--- Given entries ---

-- BEGIN --

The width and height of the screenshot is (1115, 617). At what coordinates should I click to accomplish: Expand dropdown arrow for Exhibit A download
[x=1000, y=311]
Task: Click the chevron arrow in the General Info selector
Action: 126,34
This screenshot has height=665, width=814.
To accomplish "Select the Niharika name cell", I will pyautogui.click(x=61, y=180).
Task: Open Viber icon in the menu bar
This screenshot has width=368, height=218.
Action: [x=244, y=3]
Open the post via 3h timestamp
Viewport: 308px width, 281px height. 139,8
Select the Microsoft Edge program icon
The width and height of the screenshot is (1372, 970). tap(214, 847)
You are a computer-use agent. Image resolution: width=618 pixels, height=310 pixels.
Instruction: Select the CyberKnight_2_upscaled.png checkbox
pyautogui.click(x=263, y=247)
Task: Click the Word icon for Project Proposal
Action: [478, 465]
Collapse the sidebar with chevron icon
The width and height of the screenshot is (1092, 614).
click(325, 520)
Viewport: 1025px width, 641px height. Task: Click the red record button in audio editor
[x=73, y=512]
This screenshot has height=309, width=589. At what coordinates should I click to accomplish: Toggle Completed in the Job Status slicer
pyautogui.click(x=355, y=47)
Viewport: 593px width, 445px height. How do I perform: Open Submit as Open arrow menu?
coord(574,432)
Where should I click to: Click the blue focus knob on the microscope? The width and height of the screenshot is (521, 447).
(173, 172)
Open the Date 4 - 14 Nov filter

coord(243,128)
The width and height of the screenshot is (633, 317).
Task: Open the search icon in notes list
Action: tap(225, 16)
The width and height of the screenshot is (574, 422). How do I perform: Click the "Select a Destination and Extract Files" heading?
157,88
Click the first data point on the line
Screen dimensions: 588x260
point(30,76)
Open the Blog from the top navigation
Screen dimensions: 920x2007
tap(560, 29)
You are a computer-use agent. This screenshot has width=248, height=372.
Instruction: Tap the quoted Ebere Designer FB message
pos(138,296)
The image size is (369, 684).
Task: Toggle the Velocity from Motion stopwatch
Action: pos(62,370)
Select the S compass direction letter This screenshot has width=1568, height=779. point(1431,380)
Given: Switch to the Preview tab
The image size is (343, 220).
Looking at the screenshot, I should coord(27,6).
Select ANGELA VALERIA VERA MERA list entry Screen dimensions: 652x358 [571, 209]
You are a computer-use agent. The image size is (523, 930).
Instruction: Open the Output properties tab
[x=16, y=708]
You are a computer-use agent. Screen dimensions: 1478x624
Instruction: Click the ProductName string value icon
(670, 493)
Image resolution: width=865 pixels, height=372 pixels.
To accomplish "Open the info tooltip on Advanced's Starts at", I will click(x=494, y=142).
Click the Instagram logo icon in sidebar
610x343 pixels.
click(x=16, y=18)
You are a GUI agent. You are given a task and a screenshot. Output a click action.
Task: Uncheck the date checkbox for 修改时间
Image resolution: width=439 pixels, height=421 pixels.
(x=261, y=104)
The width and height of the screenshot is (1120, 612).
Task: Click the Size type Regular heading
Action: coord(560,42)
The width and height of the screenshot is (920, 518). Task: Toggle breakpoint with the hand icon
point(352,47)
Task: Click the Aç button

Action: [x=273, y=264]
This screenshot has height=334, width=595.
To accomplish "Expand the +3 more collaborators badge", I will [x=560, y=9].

-- END --

--- Exercise goal ---
Write out these lines again exactly as they are.

--- Response ---
The width and height of the screenshot is (1115, 617). At what coordinates should I click to accomplish: Expand dropdown arrow for Exhibit A download
[x=1000, y=311]
Task: Click the chevron arrow in the General Info selector
Action: 126,34
This screenshot has height=665, width=814.
To accomplish "Select the Niharika name cell", I will pyautogui.click(x=61, y=180).
Task: Open Viber icon in the menu bar
This screenshot has width=368, height=218.
Action: [x=244, y=3]
Open the post via 3h timestamp
Viewport: 308px width, 281px height. 139,8
Select the Microsoft Edge program icon
The width and height of the screenshot is (1372, 970). tap(214, 847)
You are a computer-use agent. Image resolution: width=618 pixels, height=310 pixels.
Instruction: Select the CyberKnight_2_upscaled.png checkbox
pyautogui.click(x=263, y=247)
Task: Click the Word icon for Project Proposal
Action: [478, 465]
Collapse the sidebar with chevron icon
The width and height of the screenshot is (1092, 614).
click(325, 520)
Viewport: 1025px width, 641px height. Task: Click the red record button in audio editor
[x=73, y=512]
This screenshot has height=309, width=589. At what coordinates should I click to accomplish: Toggle Completed in the Job Status slicer
pyautogui.click(x=355, y=47)
Viewport: 593px width, 445px height. How do I perform: Open Submit as Open arrow menu?
coord(574,432)
Where should I click to: Click the blue focus knob on the microscope? The width and height of the screenshot is (521, 447).
(173, 172)
Open the Date 4 - 14 Nov filter

coord(243,128)
The width and height of the screenshot is (633, 317).
Task: Open the search icon in notes list
Action: tap(225, 16)
The width and height of the screenshot is (574, 422). How do I perform: Click the "Select a Destination and Extract Files" heading?
157,88
Click the first data point on the line
Screen dimensions: 588x260
point(30,76)
Open the Blog from the top navigation
Screen dimensions: 920x2007
tap(560, 29)
You are a computer-use agent. This screenshot has width=248, height=372.
Instruction: Tap the quoted Ebere Designer FB message
pos(138,296)
The image size is (369, 684).
Task: Toggle the Velocity from Motion stopwatch
Action: pos(62,370)
Select the S compass direction letter This screenshot has width=1568, height=779. point(1431,380)
Given: Switch to the Preview tab
The image size is (343, 220).
Looking at the screenshot, I should coord(27,6).
Select ANGELA VALERIA VERA MERA list entry Screen dimensions: 652x358 [571, 209]
You are a computer-use agent. The image size is (523, 930).
Instruction: Open the Output properties tab
[x=16, y=708]
You are a computer-use agent. Screen dimensions: 1478x624
Instruction: Click the ProductName string value icon
(670, 493)
Image resolution: width=865 pixels, height=372 pixels.
To accomplish "Open the info tooltip on Advanced's Starts at", I will click(x=494, y=142).
Click the Instagram logo icon in sidebar
610x343 pixels.
click(x=16, y=18)
You are a GUI agent. You are given a task and a screenshot. Output a click action.
Task: Uncheck the date checkbox for 修改时间
Image resolution: width=439 pixels, height=421 pixels.
(x=261, y=104)
The width and height of the screenshot is (1120, 612).
Task: Click the Size type Regular heading
Action: coord(560,42)
The width and height of the screenshot is (920, 518). Task: Toggle breakpoint with the hand icon
point(352,47)
Task: Click the Aç button

Action: [x=273, y=264]
This screenshot has height=334, width=595.
To accomplish "Expand the +3 more collaborators badge", I will [x=560, y=9].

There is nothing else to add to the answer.